§ **INSTRUCTION 1**:
Return the records starting at the line that contains "Click the Mensuel header bar" and ending at the line that contains "Action: (16, 201)", both lines included, and leave the pictures out.

§ **EXCERPT**:

◇ ◇ ◇ ◇

Using msDebug in a CATLASS Sample Project

msDebug is a tool for debugging operator programs running on NPUs. This tool provides operator developers with a mechanism for debugging operators on Ascend devices. Debugging methods include reading device memory and registers, as well as pausing and resuming program execution.

  • ⚠️ Note: If you are developing and debugging using containers, ensure that /dev/drv_debug is mapped into containers (refer to the driver check guide).

Examples

The following uses 00_basic_matmul as an example to describe how to use msDebug.

Enabling the Driver's Debugging Function

Refer to the msDebug overview to install the driver in debug mode, or execute echo 1 > /proc/debug_switch to enable the debug channel on a driver installed in full mode.

To avoid security issues, do not enable the debug channel in production environments.

  • If the following issue occurs, it indicates that the driver version is too low and needs to be updated.
msdebug failed to initialize. please install HDK.
[ERROR] error code: 0x20102
terminate called after throwing an instance of 'MSDEBUG_ERROR_CODE'

Compilation and Execution

  1. Following Quick Start, enable the compilation switch --debug --msdebug of the tool to enable the debug and msdebug compilation of the operator sample.
bash scripts/build.sh --debug --msdebug 00_basic_matmul
  • --debug controls the debug switch for both host and device code, while --msdebug controls the debug switch for device code only.
  • If only --debug is added, only host debugging is enabled, and only host code can be debugged with gdb/lldb.
  1. Switch to the output/bin directory where the executable file is compiled, and run the operator sample program using msdebug.
cd output/bin
# Executable file name | Matrix M-axis | N-axis | K-axis | Device ID (optional)
msdebug ./00_basic_matmul 256 512 1024 0
msdebug ./00_basic_matmul 256 512 1024 0
msdebug(MindStudio Debugger) is part of MindStudio Operator-dev Tools.
The tool provides developers with a mechanism for debugging Ascend kernels running on actual hardware.
This enables developers to debug Ascend kernels without being affected by potential changes brought by simulation and emulation environments.
(msdebug) target create "./00_basic_matmul"
Current executable set to '/home/catlass/output/bin/00_basic_matmul' (aarch64).
(msdebug) settings set -- target.run-args  "256" "512" "1024" "0"
(msdebug)

Command Line Debugging

Setting Breakpoints and Running the Program

Set two breakpoints using the commands b basic_matmul.cpp:45 and b basic_matmul.cpp:90 (lines 90-101 in 00_basic_matmul.cpp are type alias definitions, not runtime machine code). Then use breakpoint list to view existing breakpoints.

◇ ◇ ◇ ◇

§ **RECORDS FOR THIS TASK**:
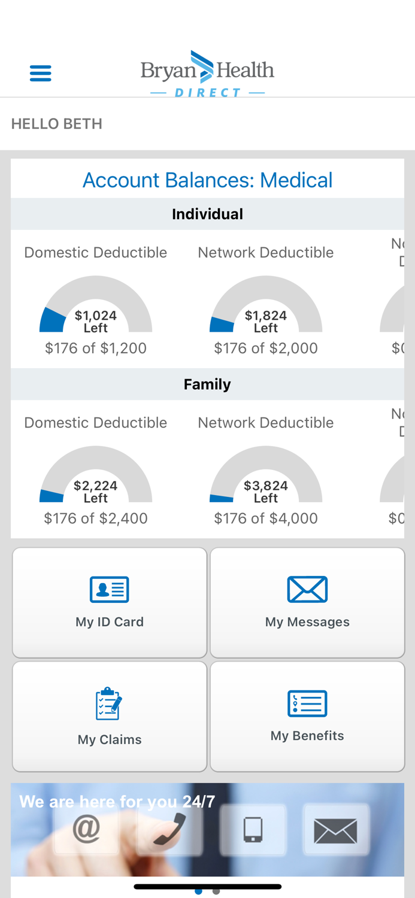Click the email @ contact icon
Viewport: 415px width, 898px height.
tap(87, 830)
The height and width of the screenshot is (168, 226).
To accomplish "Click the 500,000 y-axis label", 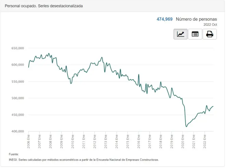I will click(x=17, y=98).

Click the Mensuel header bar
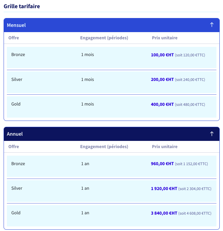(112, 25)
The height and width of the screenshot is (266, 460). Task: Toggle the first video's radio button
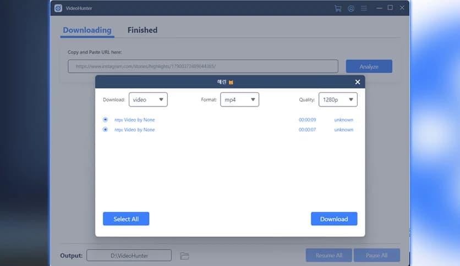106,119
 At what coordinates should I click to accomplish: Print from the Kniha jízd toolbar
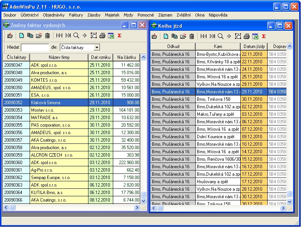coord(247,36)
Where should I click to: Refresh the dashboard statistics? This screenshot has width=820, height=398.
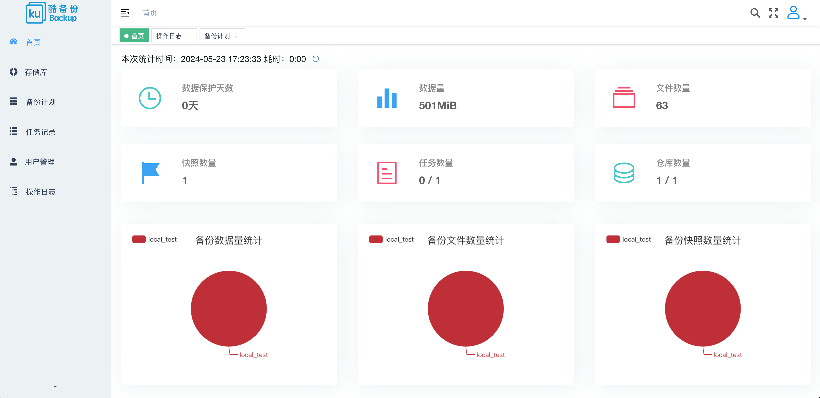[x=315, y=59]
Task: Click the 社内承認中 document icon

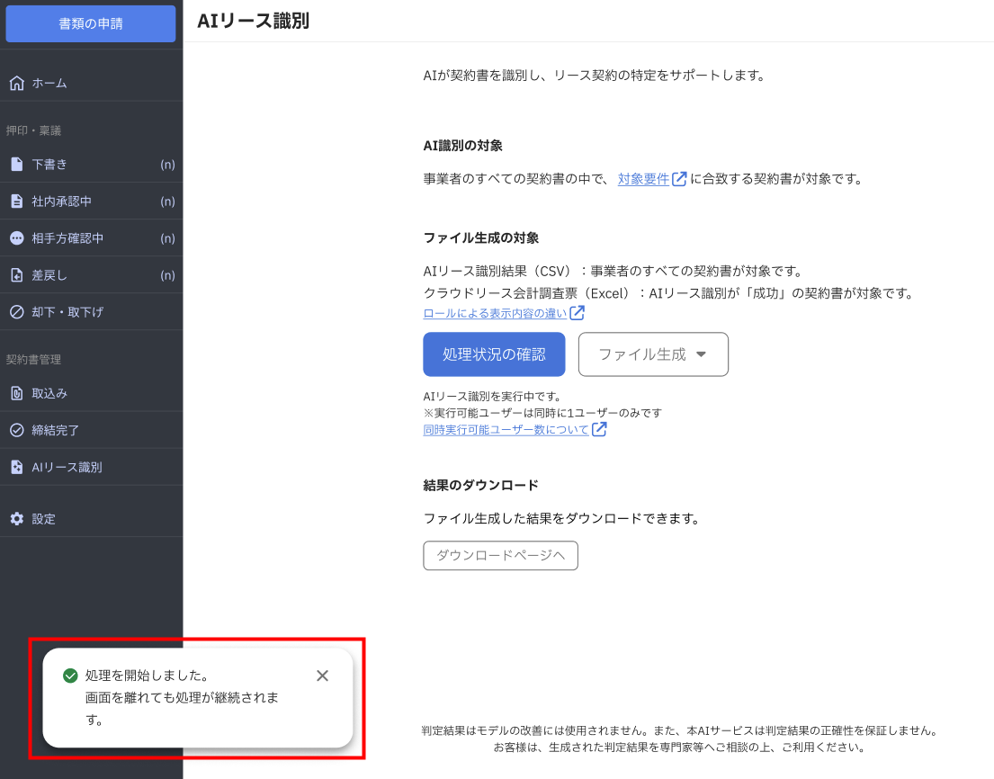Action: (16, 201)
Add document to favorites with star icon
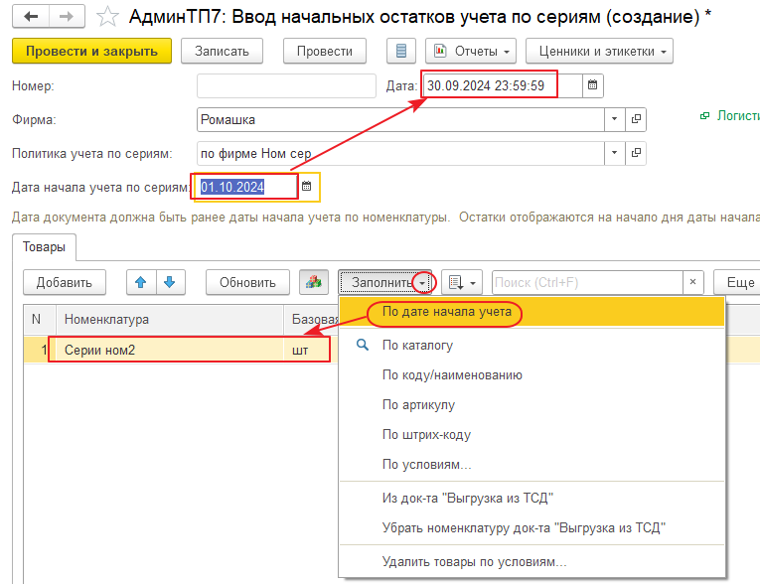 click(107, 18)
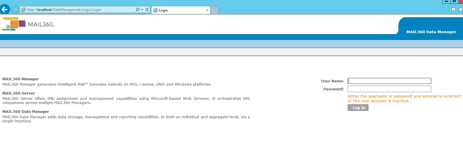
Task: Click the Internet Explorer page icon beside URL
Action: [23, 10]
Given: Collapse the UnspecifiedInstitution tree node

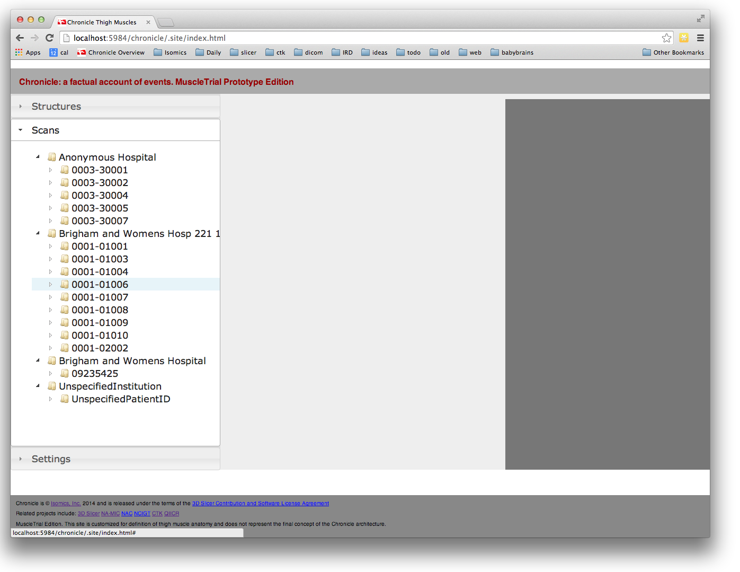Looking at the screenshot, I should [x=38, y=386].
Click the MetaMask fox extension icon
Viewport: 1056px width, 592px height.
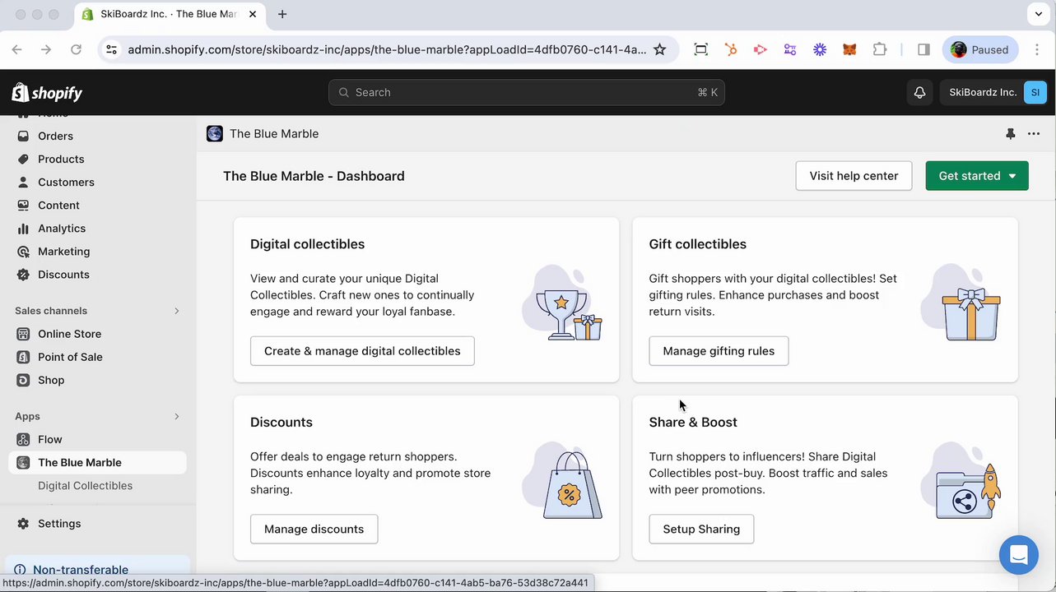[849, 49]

◇ ◇ ◇ ◇

§ **INSTRUCTION 2**:
In the msDebug guide, what does the --msdebug compilation switch control?

§ **SOLUTION 1**:
Click the Mensuel header bar
(112, 25)
The height and width of the screenshot is (266, 460). Task: Toggle the first video's radio button
106,119
 At what coordinates should I click to accomplish: Print from the Kniha jízd toolbar
coord(247,36)
Where should I click to: Refresh the dashboard statistics? This screenshot has width=820, height=398.
[x=315, y=59]
Task: Click the 社内承認中 document icon

Action: (16, 201)

§ **SOLUTION 2**:
It controls the debug switch for device code only.